Son différend avec les autorité de Bamako porte
probablement sur la brûlante équation de Kidal à laquelle elles ne parviennent
pas à trouver une solution.
Malgré la libération du septentrion du joug
jihadiste, la 8e région du Mali continue de se singulariser par un statut
particulier qui ne dit pas son nom. L’armée et les forces de sécurité maliennes
n’ont aucune emprise sur les citoyens et les symboles de la souveraineté
nationale sont constamment la cible d’attaques devant l’indifférence tacite des
forces de la Minusma. La situation avait même agacé le président de la
République au point d’occasionner une brouille latente entre lui et la
représentation des Nations unies.

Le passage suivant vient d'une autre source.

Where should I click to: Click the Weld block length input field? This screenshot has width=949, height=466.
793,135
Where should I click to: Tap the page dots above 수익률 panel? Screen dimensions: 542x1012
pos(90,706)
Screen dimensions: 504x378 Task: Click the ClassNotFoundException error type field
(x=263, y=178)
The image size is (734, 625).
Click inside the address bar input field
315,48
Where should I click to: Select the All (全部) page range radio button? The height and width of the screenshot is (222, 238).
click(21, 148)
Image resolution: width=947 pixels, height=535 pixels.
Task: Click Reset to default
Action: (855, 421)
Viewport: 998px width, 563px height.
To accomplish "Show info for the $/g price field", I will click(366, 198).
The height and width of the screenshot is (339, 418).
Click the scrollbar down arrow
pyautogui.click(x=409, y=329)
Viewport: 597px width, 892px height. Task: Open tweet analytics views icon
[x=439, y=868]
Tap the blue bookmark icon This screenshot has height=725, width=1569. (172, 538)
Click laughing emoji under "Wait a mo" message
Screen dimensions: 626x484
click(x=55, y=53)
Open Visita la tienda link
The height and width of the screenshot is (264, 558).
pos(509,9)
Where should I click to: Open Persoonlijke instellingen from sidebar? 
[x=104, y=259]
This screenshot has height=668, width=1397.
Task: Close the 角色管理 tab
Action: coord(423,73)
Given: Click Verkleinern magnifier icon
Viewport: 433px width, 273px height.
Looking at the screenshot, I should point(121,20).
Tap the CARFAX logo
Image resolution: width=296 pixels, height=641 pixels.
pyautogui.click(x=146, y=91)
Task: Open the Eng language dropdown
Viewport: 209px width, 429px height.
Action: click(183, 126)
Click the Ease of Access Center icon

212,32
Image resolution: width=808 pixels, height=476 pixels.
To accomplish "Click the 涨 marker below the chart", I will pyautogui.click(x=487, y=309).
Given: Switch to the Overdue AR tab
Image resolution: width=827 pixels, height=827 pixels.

C’est pourquoi, à en croire des sources
sûres, les hautes autorités maliennes se sont montrées peu réceptives à une
récente correspondance du secrétaire général de l’Onu, Ban Ki Moon, pour
recommander son maintien.
Il semble que les dés étaient pipés car, il
serait reproché au représentant spécial –qui avait du reste échoué avec
l’Onuci- de s’être révélé défaillant dans l’application de la résolution 2100
qui crée la mission intégrée de sécurisation du Mali. Ce reproche est
très diversement apprécié dans les milieux de la Communauté internationale
résidant à Bamako.
Pour nombre d’observateurs dudit milieu, les
autorités maliennes ne sont pas moins blâmables de manquer cruellement
d’initiative et de ne pas s’assumer dans la mise en œuvre des instruments à sa
disposition. C’est le cas de l’Accord de Ouagadougou, dont le contenu n’est
jusqu’à présent pas appliqué, même avec les opportunités qu’il offre quant au
retour définitif de la paix au septentrion malien.
A KEITA
SOURCE:
Le
Témoin du 3 mar 2014.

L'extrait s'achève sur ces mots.